Programs offered at each campus may vary, so be sure to check other campus offerings for the course you are most interested in.
Deepen your relationship with plant medicine.
This course follows Bloom Herbal Studies Level I and is designed to deepen your knowledge and experience with herbs, for application in your personal life. Where Level I offers practical, foundational level herbal and health studies, level two delves more in depth into some of the finer aspects of herbalism.
Herbal Medicine is the use of plants to restore health. It is the oldest form of medicine known and is an integral part of all traditional healing systems around the world.

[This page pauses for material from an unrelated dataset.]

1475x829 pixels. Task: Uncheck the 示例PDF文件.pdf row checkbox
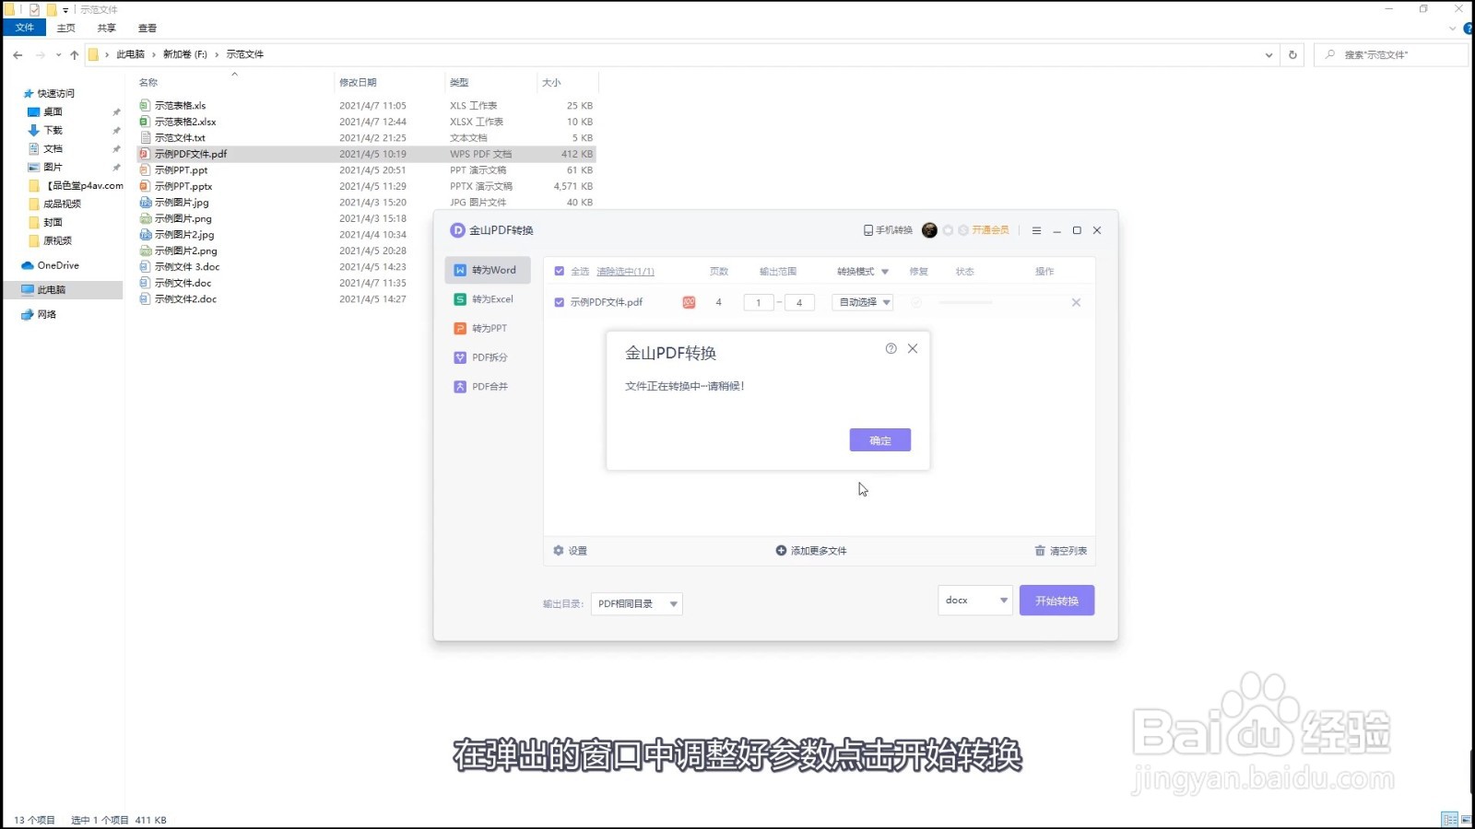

Herbal Remedies can be made from all parts of plants, including the roots, leaves, flowers, barks, seeds and fruits. Scientific study has revealed that any given herb has many active compounds, which helps to explain how they work medicinally. Scientists and drug researchers have gone a step further and isolated individual chemicals from herbs believing that this is what produces an effect. I, and most herbalists, believe this to be false. It is the whole plant, working in its synergistic entirety that heals. When a plant chemical is isolated in this way it becomes a drug, in fact most pharmaceutical drugs are derived in this way. In this isolated form there is risk of side effects. When used in whole form, as they have been for centuries, herbs are well documented as being safe and effective.
A herbalist understands the complexities of herbal medicines, and with this in depth knowledge can match people with the best possible plants for healing. Herbs can be mild, moderate, or strong in their effect, and are dosed accordingly. One of the foundational tenets of herbal medicine is to treat people, instead of treating diseases. Two people with the same disease may have entirely different causes and experiences with that disease, thus requiring different herbs and an individualized healing program.
There are many ways to incorporate herbs into your life. I like to use herbs seasonally, as tonics. Herbs have affinity for certain organs or systems in the body, some act as tonics to strengthen, while others act more powerfully to restore function. Ultimately, herbs assist the body with its innate self-correcting ability.
Unfortunately, many people are so unwell that their self-healing ability has been weakened, which is evident in the increasing numbers of chronic degenerative diseases like cancer, diabetes, auto-immune disease, arthritis, heart disease and infertility. Herbal medicine offers solutions to these modern epidemics.
Herbal Medicine can be part of an integrative approach to health and can be used along with conventional drugs and other treatments. In this case, it is important to consult with a herbal practitioner to plan the best strategy and to avoid complications.